The PhA has the advantages of simplicity, non-invasiveness, and being free from equation-inherent errors and necessary assumptions. It also reflects cellular-level alterations that are not fully captured by conventional anthropometric measures. Thus, the PhA may serve as a complementary marker of early metabolic alterations associated with later T2D development in both clinical and population-based settings, particularly in resource-limited settings. However, current evidence remains limited. Future longitudinal studies with repeated BIA assessments are necessary to examine whether temporal changes in the PhA and other bioimpedance-derived parameters are associated with the development or progression of prediabetes and T2D. Moreover, future studies with repeated BIA measurements across diverse populations, formal prediction models, and the establishment of sex-, age-, and population-specific reference ranges are necessary to improve interpretability and assess the incremental diagnostic or prognostic value beyond established markers for prediabetes and T2D.

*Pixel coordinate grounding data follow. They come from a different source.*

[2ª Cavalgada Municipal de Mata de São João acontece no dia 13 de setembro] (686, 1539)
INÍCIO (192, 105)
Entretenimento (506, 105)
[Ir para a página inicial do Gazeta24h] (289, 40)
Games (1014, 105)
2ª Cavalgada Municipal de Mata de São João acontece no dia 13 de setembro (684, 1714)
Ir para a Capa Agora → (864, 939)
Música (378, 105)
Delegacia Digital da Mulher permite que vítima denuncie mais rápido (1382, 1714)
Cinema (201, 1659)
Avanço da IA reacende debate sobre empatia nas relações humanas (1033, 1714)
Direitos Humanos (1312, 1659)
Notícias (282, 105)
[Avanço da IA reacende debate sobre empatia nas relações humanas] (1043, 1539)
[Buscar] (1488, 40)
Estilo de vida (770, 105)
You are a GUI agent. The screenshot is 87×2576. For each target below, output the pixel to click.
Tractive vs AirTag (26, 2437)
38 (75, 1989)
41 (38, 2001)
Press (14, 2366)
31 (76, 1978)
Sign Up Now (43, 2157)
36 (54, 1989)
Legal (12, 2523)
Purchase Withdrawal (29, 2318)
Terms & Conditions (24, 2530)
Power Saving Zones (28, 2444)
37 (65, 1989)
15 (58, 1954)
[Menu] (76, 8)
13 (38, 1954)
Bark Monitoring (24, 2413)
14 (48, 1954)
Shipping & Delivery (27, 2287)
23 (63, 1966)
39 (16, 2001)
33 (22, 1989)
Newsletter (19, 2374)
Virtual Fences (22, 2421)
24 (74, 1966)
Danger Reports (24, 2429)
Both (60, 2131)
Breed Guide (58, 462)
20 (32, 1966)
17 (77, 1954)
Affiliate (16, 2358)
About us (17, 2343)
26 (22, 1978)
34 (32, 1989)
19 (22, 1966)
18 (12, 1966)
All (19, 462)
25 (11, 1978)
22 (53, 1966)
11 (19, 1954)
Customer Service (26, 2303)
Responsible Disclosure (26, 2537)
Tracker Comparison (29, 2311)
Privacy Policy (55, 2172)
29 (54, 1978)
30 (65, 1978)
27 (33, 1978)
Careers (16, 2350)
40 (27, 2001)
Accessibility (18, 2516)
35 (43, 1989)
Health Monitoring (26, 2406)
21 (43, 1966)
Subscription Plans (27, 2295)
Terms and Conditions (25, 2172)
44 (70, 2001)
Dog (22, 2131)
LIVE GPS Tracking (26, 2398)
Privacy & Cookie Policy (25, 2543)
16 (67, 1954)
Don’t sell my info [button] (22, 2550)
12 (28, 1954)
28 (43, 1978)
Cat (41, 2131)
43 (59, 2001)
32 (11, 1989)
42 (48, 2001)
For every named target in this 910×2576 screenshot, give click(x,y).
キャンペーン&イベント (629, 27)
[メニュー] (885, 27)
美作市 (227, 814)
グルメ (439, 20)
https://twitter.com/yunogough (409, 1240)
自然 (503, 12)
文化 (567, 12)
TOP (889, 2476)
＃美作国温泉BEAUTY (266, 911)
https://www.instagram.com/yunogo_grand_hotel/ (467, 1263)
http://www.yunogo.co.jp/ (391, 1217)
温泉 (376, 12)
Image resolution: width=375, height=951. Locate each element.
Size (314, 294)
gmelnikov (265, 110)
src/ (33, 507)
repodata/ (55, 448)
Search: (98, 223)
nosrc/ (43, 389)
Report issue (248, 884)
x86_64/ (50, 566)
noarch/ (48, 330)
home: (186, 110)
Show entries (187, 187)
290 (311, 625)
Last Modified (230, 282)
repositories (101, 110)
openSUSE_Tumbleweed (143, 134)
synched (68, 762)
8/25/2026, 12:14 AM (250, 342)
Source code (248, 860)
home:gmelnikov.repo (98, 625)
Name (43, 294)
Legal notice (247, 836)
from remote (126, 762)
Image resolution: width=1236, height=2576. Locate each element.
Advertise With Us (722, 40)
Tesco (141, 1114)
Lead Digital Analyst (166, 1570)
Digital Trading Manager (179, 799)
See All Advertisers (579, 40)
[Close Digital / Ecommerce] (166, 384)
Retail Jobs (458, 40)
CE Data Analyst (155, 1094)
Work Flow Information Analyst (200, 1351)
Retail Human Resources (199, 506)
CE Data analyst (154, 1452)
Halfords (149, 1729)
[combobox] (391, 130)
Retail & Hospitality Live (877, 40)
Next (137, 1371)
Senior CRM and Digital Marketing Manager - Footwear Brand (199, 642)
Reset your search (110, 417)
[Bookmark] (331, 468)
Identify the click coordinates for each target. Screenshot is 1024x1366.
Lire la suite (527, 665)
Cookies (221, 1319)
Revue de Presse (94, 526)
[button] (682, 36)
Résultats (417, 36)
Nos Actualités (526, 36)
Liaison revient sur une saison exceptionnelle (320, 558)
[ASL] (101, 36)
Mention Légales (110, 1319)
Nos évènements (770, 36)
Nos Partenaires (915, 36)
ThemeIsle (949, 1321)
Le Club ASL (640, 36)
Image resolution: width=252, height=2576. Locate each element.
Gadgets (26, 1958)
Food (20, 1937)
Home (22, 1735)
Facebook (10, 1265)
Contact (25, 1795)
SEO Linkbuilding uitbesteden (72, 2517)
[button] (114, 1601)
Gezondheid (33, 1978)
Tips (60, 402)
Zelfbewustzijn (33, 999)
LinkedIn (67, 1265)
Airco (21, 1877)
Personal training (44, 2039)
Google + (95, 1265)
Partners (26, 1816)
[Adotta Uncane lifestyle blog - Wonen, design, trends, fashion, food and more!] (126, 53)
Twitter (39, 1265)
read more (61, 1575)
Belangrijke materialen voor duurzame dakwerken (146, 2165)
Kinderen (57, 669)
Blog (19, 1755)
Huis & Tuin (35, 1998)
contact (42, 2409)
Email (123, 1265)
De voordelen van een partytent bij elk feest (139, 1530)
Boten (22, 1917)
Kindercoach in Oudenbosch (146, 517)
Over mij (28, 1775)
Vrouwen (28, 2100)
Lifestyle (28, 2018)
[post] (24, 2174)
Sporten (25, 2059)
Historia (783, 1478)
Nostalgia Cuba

In conclusion, our findings suggest a stage-dependent link between PhA values and derangements in glucose metabolism. While higher PhA values could be an indicator of IR during pre-diabetic stages and therefore an increased risk of developing T2D, long-standing diabetes may lead to lower PhA values. Future longitudinal studies, examining changes in PhA values over time in persons with and without diabetes, are warranted to further clarify these first longitudinal results and the underlying mechanisms.